Stored data entries
▬▬▬▬▬▬▬▬▬▬

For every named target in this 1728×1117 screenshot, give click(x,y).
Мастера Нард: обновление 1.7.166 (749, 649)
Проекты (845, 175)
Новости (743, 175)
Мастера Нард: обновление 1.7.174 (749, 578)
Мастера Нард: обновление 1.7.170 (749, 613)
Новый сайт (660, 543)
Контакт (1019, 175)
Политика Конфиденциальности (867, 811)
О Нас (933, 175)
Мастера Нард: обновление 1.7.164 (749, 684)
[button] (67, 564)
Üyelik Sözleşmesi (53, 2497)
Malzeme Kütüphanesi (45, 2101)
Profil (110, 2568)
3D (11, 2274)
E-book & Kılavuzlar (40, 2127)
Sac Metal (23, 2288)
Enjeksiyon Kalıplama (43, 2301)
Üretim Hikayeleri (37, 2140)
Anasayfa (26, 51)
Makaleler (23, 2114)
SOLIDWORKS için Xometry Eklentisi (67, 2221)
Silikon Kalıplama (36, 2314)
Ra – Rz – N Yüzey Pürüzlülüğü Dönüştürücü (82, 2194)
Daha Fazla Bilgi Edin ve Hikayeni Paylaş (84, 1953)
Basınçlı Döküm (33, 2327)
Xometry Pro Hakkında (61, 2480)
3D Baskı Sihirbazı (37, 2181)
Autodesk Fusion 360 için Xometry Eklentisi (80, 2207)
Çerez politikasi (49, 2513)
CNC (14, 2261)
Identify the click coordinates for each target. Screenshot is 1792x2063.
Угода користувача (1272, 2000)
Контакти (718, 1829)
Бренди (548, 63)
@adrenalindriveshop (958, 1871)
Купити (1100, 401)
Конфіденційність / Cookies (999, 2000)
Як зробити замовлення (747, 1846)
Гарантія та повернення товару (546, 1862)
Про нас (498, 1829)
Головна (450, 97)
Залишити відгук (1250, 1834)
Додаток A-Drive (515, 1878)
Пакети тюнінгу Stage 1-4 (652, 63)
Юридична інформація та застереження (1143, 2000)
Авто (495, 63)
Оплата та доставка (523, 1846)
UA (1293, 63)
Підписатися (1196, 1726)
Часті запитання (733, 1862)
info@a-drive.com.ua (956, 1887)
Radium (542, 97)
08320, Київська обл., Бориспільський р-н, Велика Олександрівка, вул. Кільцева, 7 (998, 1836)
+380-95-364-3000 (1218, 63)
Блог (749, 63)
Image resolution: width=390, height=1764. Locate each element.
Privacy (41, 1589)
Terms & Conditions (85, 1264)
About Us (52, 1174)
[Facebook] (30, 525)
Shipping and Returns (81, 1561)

▬▬▬▬▬▬▬▬▬▬

**The problem:**
Where a line of the entries contains the word "Kalıplama", count it, then state the total and nothing else.

**Exercise result:**
2